[Aim of the exercise] Every line from the line containing "This screenshot has width=602, height=516." to the end of the data must appear in the answer exactly as it appears there, and nothing else.

Collection entries
Content starts

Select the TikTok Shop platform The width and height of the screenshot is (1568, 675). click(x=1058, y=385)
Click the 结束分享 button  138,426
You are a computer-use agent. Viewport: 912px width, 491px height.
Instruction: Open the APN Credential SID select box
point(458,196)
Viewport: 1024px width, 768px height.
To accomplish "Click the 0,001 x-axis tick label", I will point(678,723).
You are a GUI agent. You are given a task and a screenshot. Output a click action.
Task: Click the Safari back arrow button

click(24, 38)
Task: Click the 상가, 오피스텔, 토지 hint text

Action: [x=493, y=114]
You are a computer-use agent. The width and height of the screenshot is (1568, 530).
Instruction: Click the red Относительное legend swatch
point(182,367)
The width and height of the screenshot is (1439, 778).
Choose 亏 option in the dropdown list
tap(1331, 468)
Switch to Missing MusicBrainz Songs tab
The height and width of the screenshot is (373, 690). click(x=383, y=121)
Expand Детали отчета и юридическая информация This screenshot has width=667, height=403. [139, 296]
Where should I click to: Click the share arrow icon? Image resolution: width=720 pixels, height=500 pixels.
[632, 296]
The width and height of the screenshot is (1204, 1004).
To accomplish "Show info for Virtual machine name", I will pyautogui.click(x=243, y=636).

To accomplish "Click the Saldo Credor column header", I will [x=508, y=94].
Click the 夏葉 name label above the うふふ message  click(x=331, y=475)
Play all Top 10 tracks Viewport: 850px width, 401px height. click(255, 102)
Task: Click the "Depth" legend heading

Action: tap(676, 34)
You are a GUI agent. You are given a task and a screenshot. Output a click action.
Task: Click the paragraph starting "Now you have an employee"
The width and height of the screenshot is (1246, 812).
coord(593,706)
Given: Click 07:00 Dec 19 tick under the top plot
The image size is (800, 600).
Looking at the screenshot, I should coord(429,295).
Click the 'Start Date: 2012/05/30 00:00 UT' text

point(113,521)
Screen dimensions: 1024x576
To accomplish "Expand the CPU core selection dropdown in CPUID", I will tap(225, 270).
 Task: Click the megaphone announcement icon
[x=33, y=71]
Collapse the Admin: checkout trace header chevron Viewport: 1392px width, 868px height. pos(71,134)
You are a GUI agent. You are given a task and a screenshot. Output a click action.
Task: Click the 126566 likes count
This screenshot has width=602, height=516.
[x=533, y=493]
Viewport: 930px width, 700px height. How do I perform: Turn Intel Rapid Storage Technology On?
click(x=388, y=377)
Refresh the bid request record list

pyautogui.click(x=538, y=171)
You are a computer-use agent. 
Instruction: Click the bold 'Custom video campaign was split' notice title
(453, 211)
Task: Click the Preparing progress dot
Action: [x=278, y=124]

Content ends

[Answer to this problem]
This screenshot has width=602, height=516.
[x=533, y=493]
Viewport: 930px width, 700px height. How do I perform: Turn Intel Rapid Storage Technology On?
click(x=388, y=377)
Refresh the bid request record list

pyautogui.click(x=538, y=171)
You are a computer-use agent. 
Instruction: Click the bold 'Custom video campaign was split' notice title
(453, 211)
Task: Click the Preparing progress dot
Action: [x=278, y=124]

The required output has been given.